__What is expected__.
Looking at the data below, count the lines that contain the string "Viewport". Write only the total.

◆ ◆ ◆ ◆ ◆ ◆ ◆

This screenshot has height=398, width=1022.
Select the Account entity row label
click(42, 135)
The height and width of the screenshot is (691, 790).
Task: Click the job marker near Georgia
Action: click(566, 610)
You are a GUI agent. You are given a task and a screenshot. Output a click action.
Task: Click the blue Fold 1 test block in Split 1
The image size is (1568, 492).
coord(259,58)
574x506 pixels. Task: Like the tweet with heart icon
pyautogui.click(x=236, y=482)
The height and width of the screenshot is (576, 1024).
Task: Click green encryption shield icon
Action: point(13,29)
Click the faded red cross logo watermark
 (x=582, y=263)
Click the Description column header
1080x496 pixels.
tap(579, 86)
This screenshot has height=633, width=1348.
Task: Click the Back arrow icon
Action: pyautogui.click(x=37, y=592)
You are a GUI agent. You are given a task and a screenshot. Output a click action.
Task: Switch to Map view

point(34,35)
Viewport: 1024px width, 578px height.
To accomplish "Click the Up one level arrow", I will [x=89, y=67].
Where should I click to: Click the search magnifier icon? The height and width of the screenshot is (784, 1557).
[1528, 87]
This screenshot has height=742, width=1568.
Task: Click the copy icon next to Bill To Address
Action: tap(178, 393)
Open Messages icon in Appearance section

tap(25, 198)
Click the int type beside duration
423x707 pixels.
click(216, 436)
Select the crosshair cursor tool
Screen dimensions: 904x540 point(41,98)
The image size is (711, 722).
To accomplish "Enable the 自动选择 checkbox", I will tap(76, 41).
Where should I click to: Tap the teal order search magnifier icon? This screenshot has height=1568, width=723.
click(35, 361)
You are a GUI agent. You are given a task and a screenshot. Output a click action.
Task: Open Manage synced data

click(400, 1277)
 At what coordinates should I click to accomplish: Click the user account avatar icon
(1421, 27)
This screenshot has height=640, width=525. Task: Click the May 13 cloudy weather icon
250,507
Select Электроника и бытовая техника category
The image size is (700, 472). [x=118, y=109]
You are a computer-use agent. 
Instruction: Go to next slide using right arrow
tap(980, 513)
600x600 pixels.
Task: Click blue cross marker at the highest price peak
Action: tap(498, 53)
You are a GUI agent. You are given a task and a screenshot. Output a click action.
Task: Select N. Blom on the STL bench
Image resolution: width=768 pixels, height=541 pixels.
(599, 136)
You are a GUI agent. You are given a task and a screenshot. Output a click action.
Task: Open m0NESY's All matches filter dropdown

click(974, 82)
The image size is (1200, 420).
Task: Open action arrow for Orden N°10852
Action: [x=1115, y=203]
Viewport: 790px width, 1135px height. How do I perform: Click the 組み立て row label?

◆ ◆ ◆ ◆ ◆ ◆ ◆

__Solution__.
2